___ Information shown ___

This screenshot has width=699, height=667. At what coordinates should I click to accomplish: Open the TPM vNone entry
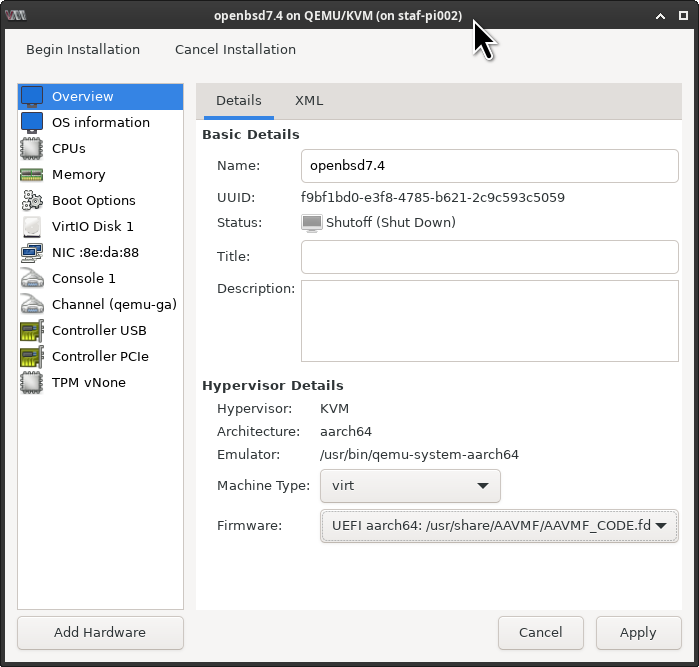(88, 383)
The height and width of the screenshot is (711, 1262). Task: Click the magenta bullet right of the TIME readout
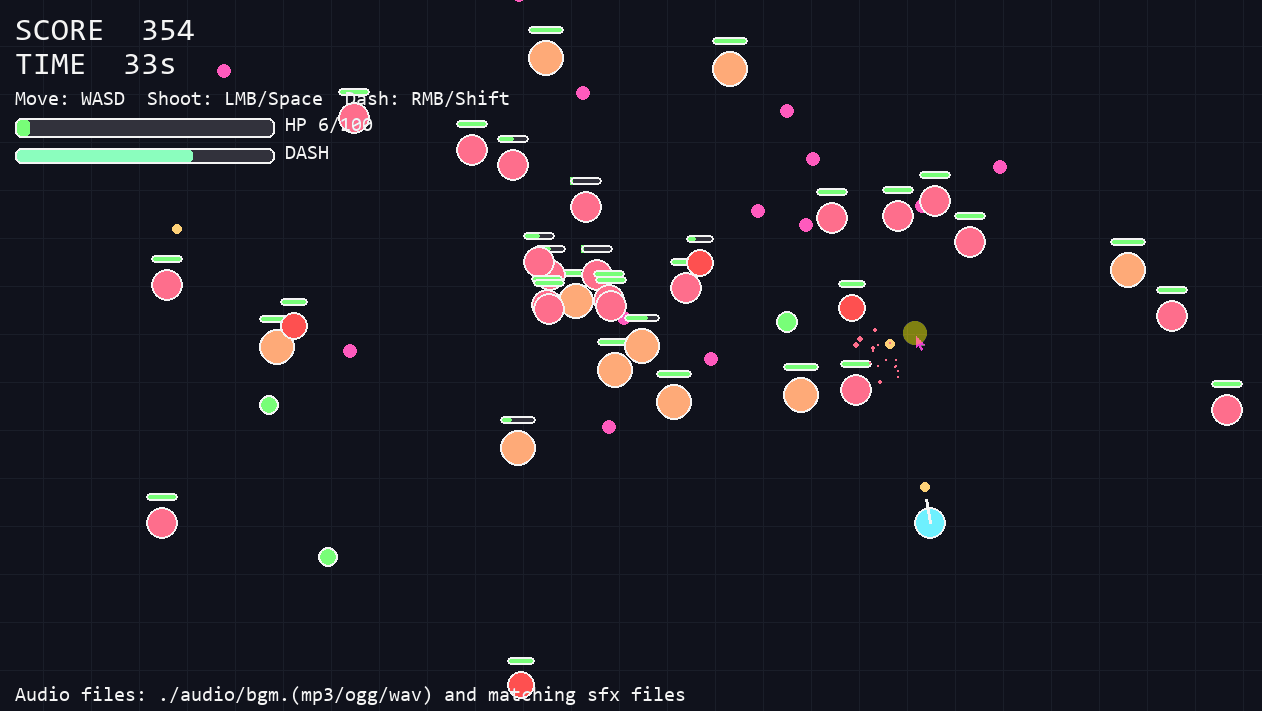pos(224,71)
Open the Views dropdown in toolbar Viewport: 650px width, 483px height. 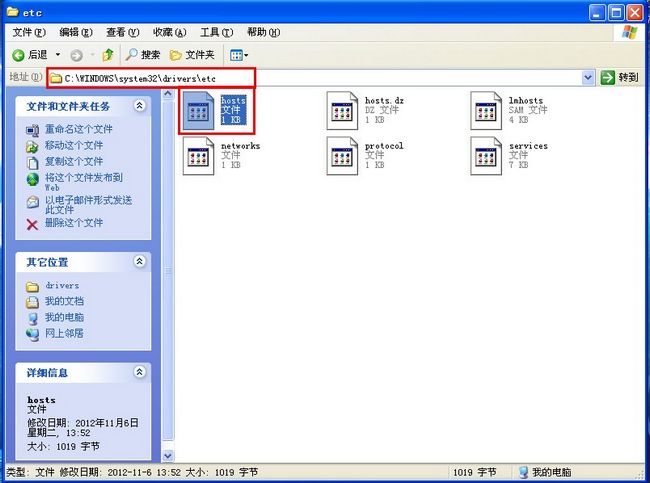[239, 54]
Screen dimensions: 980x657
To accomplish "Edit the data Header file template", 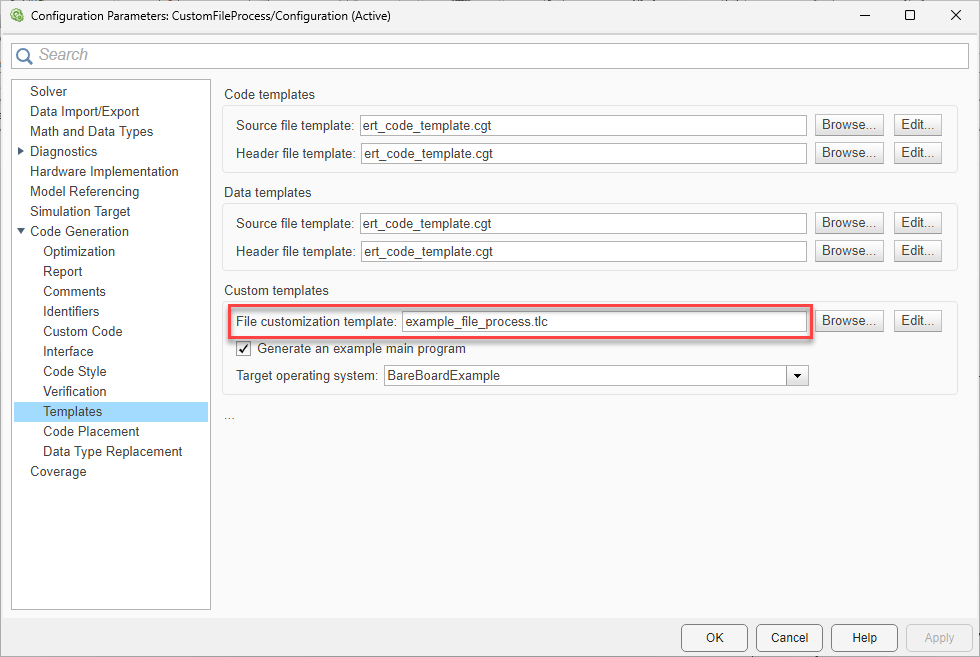I will coord(917,251).
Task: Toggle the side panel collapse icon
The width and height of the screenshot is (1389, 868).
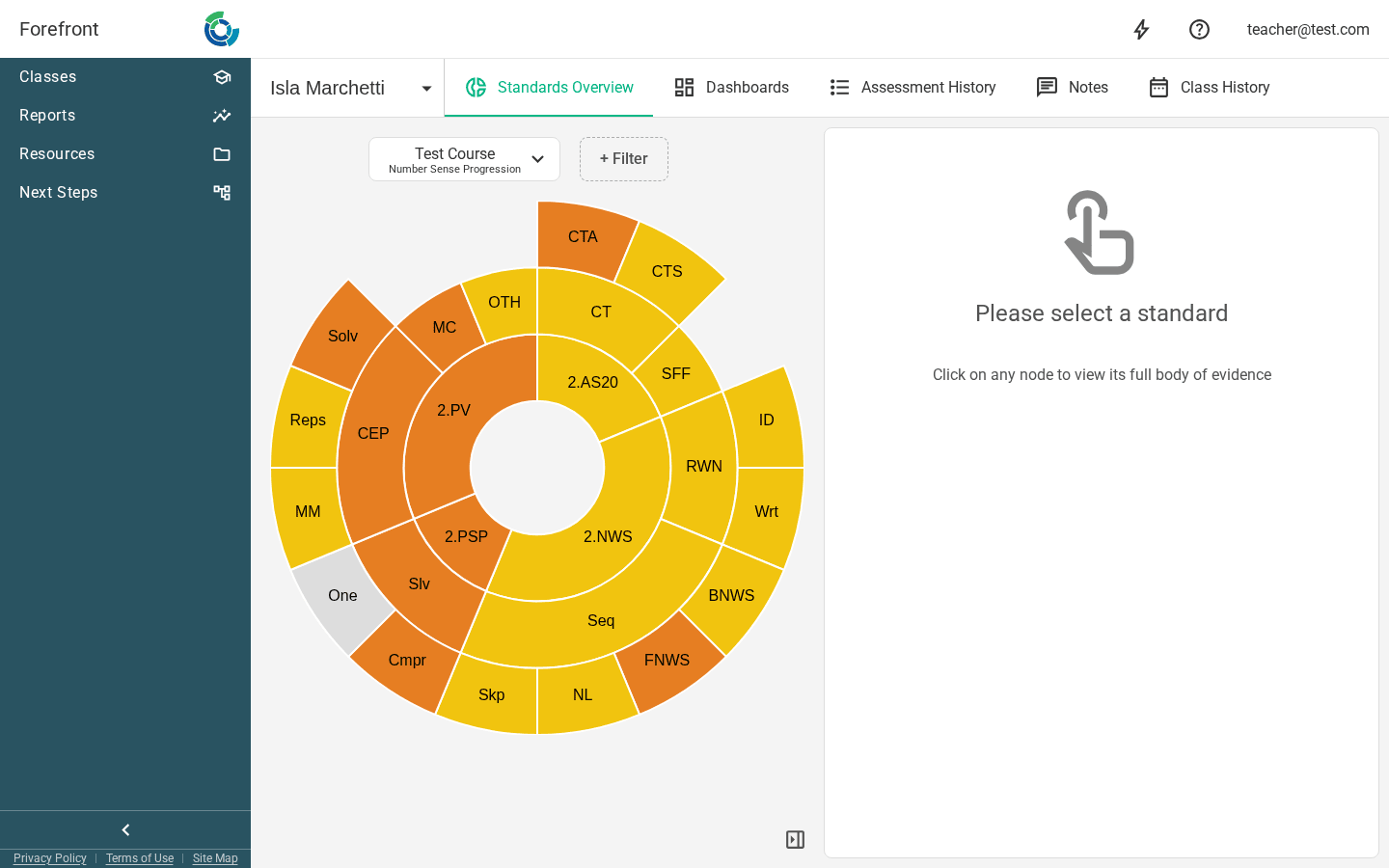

___

**Exercise brief**
Make an exact copy of only those lines that run from the line with "Task: Toggle the side panel collapse icon" through the end of the records, excluding pictures.

**Response to the task**
Task: Toggle the side panel collapse icon
The width and height of the screenshot is (1389, 868).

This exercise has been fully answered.